When I’m feeling particularly optimistic, I imagine that these kids must have been busy playing, out of earshot, when Mr. Trump’s calling African nations “shithole countries” was reported on the evening news. I try to convince myself that if their parents are defending a man who referred to neo-Nazis as “fine people,” it’s after all the children have gone to bed. I hold out a glimmer of hope that any praise for the “Muslim ban” is saved for when the youngest members of the household are preoccupied with screen time. I assure myself that no mother or father would tell a child that migrant kids from Mexico deserve to be separated from their parents and detained because they are “illegal.”
I am consistently jolted back to reality, and not just by evidence on the internet, like a video that surfaced of two white parents teaching children to be “patriotic” by vandalizing a mosque. My reminders come in the form of my daughter’s answers to “How was your school today?” One recent afternoon she reported that two girls she considered friends could no longer play with her. The reason: She’s brown.
My daughter, who’s 8 now, has been called “the maid” by her white classmates. Even more devastating, in some ways, is when she absorbs the attitudes the other kids seem to have learned from their parents. The other day, she asked me why “Mexicans are so dangerous.” I had to calm the tremor in my voice before I could correct her.
I’m well aware that bigots weren’t invented on Mr. Trump’s Inauguration Day, and I know that these experiences could occur in any state at any time. But I would be naïve to believe that living through a time when racism is spewing from the lips of the president of the United States — and in a place where so many people agree with his views — was not introducing ugly attitudes into my daughter’s life.

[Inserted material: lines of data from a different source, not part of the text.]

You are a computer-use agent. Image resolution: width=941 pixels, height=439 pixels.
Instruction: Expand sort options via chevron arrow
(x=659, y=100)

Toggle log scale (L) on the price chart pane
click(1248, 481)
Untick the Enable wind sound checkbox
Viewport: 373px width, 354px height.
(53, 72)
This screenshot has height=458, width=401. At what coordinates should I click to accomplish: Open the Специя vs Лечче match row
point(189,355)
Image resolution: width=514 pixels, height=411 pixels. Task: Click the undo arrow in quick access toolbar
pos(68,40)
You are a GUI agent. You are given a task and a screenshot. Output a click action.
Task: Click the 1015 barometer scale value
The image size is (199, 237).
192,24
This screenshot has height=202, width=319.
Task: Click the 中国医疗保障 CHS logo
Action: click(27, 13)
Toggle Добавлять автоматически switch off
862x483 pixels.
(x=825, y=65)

After all, in the aftermath of the election, the Southern Poverty Law Center reported that “a wave of incidents of bullying and other kinds of harassment washed over the nation’s K-12 schools.” The organization called it “the Trump effect.”
I worry that kids with same-sex parents are subjected to similar ridicule. I think about the children who are immigrants, and I can’t imagine what they hear from their classmates when they are out of the earshot of teachers.

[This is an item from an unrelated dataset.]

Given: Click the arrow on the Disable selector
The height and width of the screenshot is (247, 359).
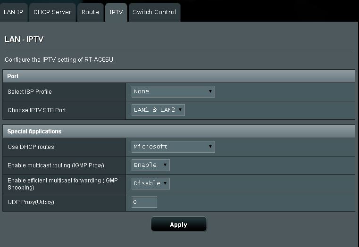Looking at the screenshot, I should point(165,183).
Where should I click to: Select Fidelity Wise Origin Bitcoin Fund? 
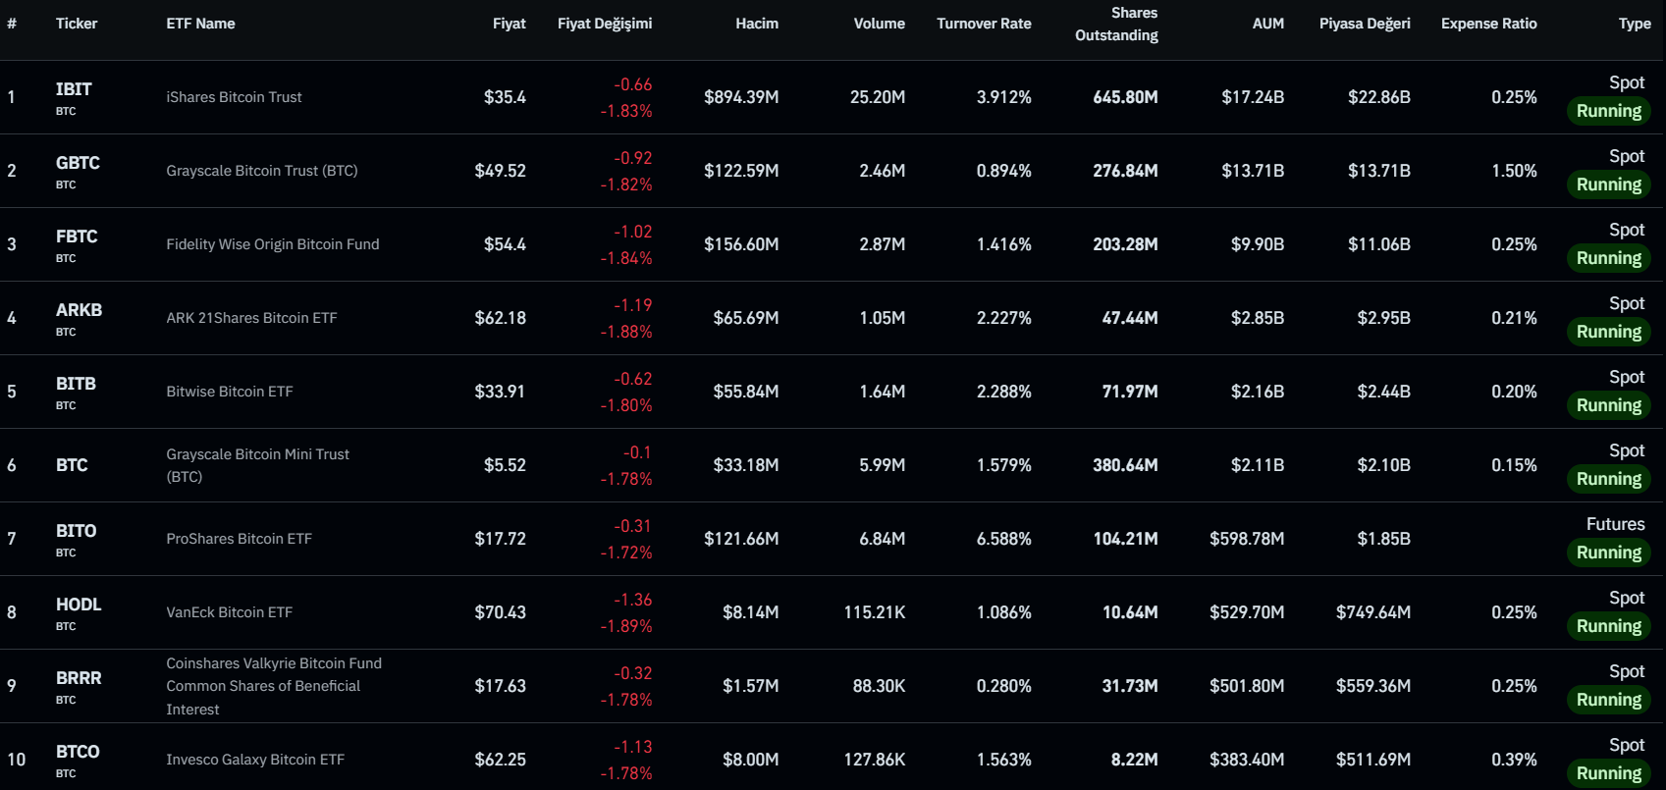272,244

I know that even children who do not come from homes with parents who parrot racist messages can be affected by messages that have become more mainstream. That’s why white parents who are attempting to raise their children to respect people from different backgrounds and condemn bigotry when they see it need to have carefully guided conversations with them.
The National Association of Independent Schools advises that when white parents avoid helping younger children understand how to talk about race and racism, it can affect the children’s ability to have effective and productive conversations about race as an adult. It also perpetuates the harmful notion that race is just another topic that “nice” people avoid. We would all like our children to remain innocent as long as possible, but it’s never too soon to start having these difficult discussions.

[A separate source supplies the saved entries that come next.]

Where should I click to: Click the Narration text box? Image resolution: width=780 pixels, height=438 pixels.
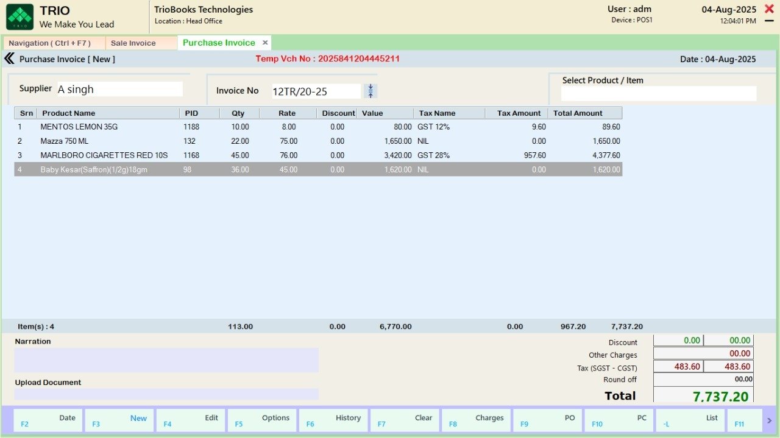[x=166, y=360]
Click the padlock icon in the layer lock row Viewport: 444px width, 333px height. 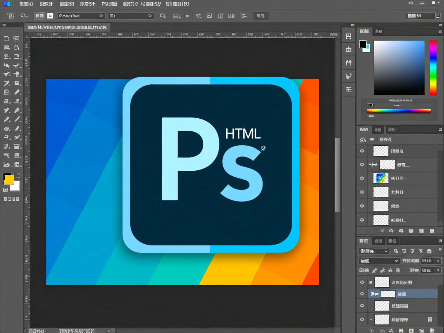(x=397, y=271)
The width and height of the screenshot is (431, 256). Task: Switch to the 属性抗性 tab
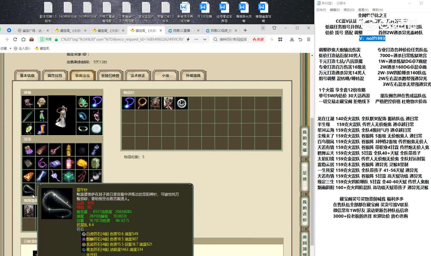[x=55, y=76]
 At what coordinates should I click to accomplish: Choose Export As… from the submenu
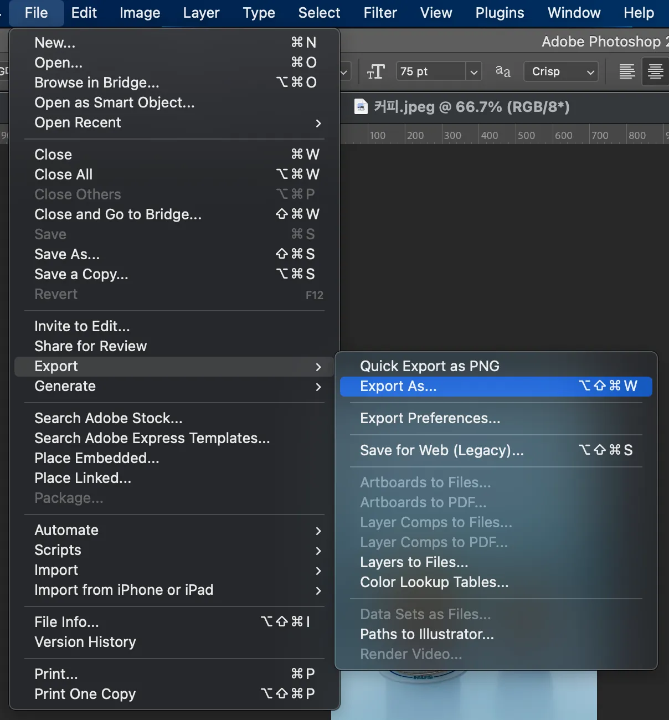[496, 386]
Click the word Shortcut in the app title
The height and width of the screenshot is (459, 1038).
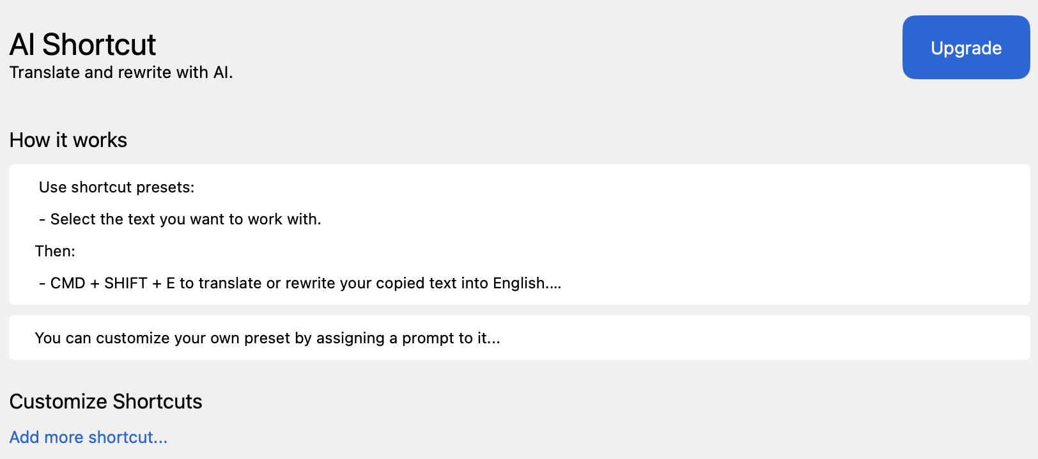(x=99, y=45)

In an ideal world, I would have waited until my daughter no longer believed in Santa Claus before I had to have “the talk” with her. “The talk” is a conversation that black people have when they inform their children that there are people in our society who would rather see us die than thrive because we are a different color.
But raising a brown girl in a red state means I’m not living in an ideal world. It means being vigilant against the psychological damage of having my daughter internalize the feelings of inferiority that can occur when her peers imply she is less than them. It means I always have to be ready with a response.
I have to do all of this while working to ensure that my daughter knows she’s not inferior to anyone, that she doesn’t become hateful and that she never treats anyone differently based on anything other than character. I try daily to paint a picture for her of the people and attitudes that exist outside her school, and outside our red state. But right now, this is the place she calls home.
Shanita Hubbard is an adjunct professor of criminal justice at Northampton Community College in Pennsylvania.